Last reviewed: May 2026

How municipal water works

Public water utilities are regulated under the Safe Drinking Water Act. They must test for hundreds of contaminants, treat the water to meet EPA MCLs, and send customers an annual Consumer Confidence Report listing what was found.

Treatment includes chlorination to kill pathogens, often fluoridation, and sometimes coagulation and filtration to remove sediment. Most utilities also soften water in high-hardness areas.

Municipal water is not perfect. Lead can still enter from aging pipes between the treatment plant and your tap. PFAS can survive standard chlorination. But there is an active system watching for problems and a legal obligation to report them.

How private well water works

A private well draws directly from an aquifer. No treatment happens between the aquifer and your tap unless you install and maintain a treatment system yourself.

The aquifer can be contaminated by nearby agriculture (nitrates, pesticides), failing septic systems (bacteria, nitrates), industrial runoff (PFAS, solvents), or natural geology (arsenic, radon, hardness minerals).

There is no utility watching your well. There is no annual report. You will not know there is a problem until you test.

Key differences at a glance

FactorMunicipal waterPrivate well water
Testing required?Yes, by the utility under Safe Drinking Water ActNo, owner's responsibility
Who pays?Built into your water billYou pay 100%
Treatment provided?Yes, chlorination + filtration at minimumOnly if you install it yourself
PFAS monitoring?Required by 2027 for public systemsNot required, voluntary only
Hard water typical?Varies, but utilities often softenCommon in many regions, untreated
Annual cost to owner$0 to $100 for filters$75 to $400 for annual testing

Why well water needs more testing

The absence of treatment is the biggest factor. Municipal water goes through chlorination and often additional filtration. Your well water goes directly from the ground to your tap.

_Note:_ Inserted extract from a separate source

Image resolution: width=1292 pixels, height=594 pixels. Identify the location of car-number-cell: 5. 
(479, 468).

Septic systems are common on properties with private wells. When septic fails or leaks, bacteria and nitrates can travel to the water table. The well and the septic system are both on your property. Both are your responsibility.

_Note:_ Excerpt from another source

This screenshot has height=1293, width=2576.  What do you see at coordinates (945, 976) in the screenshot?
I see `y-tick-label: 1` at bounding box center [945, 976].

Farming activity nearby affects well water more than municipal supply. Fertilizers, herbicides, and livestock waste all leach into groundwater. Rural wells test positive for nitrates at higher rates than urban municipal systems.

How to check for PFAS contamination in your area

Two free tools give you a starting point before you test:

EPA PFAS Analytic Tools

Shows known contamination sites, PFAS monitoring data for public systems, and enforcement actions by location.

EPA PFAS information at epa.gov

EWG Tap Water Database

Shows utility-level water quality data for public systems. Search by zip code to see what your local utility has detected and how it compares to EWG health guidelines.

EWG Tap Water Database

Neither tool covers private wells. If nearby public systems show PFAS, your well may too. Test to find out.

Frequently asked questions

Is well water or municipal water safer?

Neither is automatically safer. Municipal water is treated and tested daily. But treatment is not perfect, and it cannot remove all contaminants. Well water can be very clean or highly contaminated depending on local geology and land use. Testing is the only way to know what you have.

Do I still need a filter if I have municipal water?

Yes, in most cases. Municipal treatment removes pathogens and meets federal MCLs, but it does not remove all contaminants. PFAS slip through standard treatment. Lead can enter from old pipes between the plant and your tap. A point-of-use filter adds a final layer.

What is a Consumer Confidence Report?

A CCR (also called a water quality report) is an annual document that public water utilities are required to send customers. It lists all regulated contaminants detected and whether levels were above or below the legal limit. You can ask your utility for it or find it on their website.

How do I check if my area has PFAS contamination?

Two tools: the EPA PFAS Analytic Tools website at epa.gov/pfas lets you search contamination sites by location. The EWG Tap Water Database at ewg.org shows utility-level PFAS data for public systems. For private wells, you need to test directly.